The realization went through him like a sword thrust. The boy’s mother was dead. Not just his real mother, who’d died the same day he was born—but the woman he’d called mother all his life since. And now his father—or the man he called father, Jamie thought with an unconscious twist of his mouth—was lying sick of an illness that had killed another man before the lad’s eyes no more than days before.
No, it wasn’t fright that made the lad greet by himself in the dark. It was grief, and Jamie Fraser, who’d lost a mother in childhood himself, ought to have known that from the beginning.
It wasn’t stubbornness, nor even loyalty, that had made Willie insist on staying at the Ridge. It was love of John Grey, and fear of his loss. And it was the same love that made the boy weep in the night, desperate with worry for his father.
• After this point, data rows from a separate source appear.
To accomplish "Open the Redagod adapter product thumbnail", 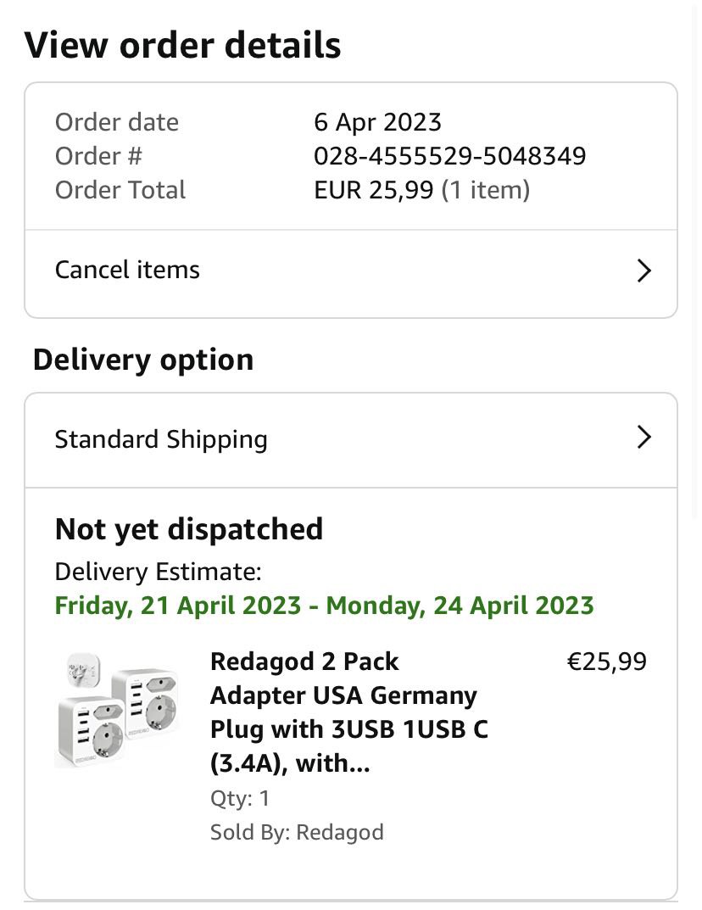I will click(117, 710).
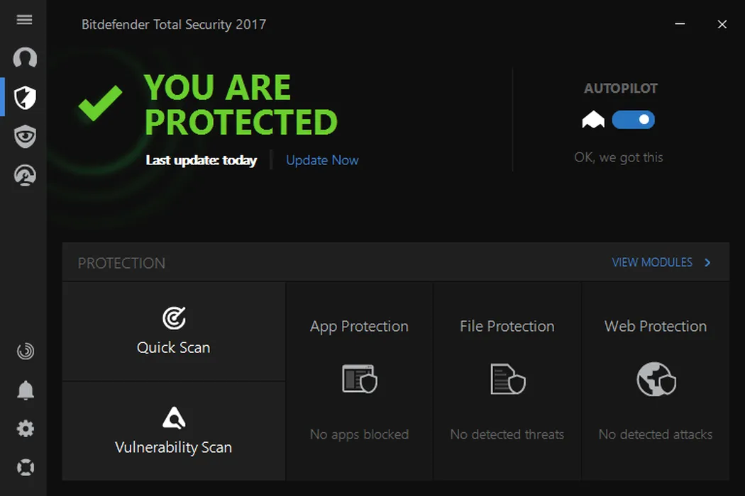Screen dimensions: 745x496
Task: Open the Privacy eye-shield sidebar icon
Action: click(x=25, y=136)
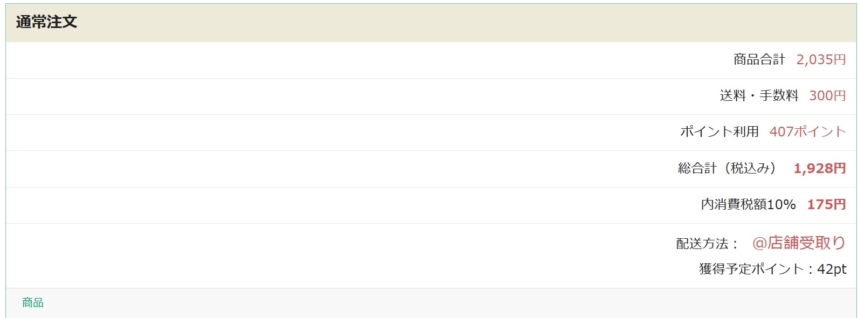Click the 内消費税額 label
The width and height of the screenshot is (858, 318).
(x=734, y=204)
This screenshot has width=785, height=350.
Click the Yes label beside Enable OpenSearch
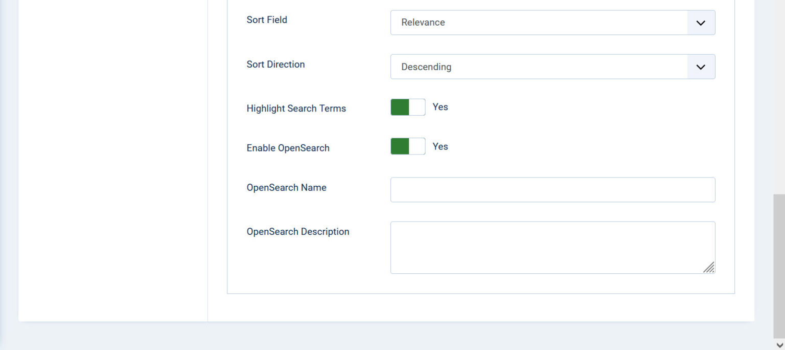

An unaccustomed weed of jealousy sprang up in Jamie’s heart, stinging like nettles. He stamped firmly on it; he was fortunate indeed to know that his son enjoyed a loving relationship with his stepfather. There, that was the weed stamped out. The stamping, though, seemed to have left a small bruised spot on his heart; he could feel it when he breathed.
The water was beginning to rumble in the kettle. He poured it carefully over the herb mixture, and a sweet fragrance rose up in the steam. Valerian, she’d said, and catmint. The root of a passionflower, soaked in honey and finely ground. And the sweet, half-musky smell of lavender, coming as an afterscent.
“Don’t drink it yourself,” she’d said, casual in giving it to him. “There’s lavender in it.”
In fact, it didn’t trouble him, if he was warned of it. It was only that now and then a whiff of lavender took him unawares, and sent a sudden surge of sickness through his wame. Claire had seen the effects on him once too often to be unwary of it.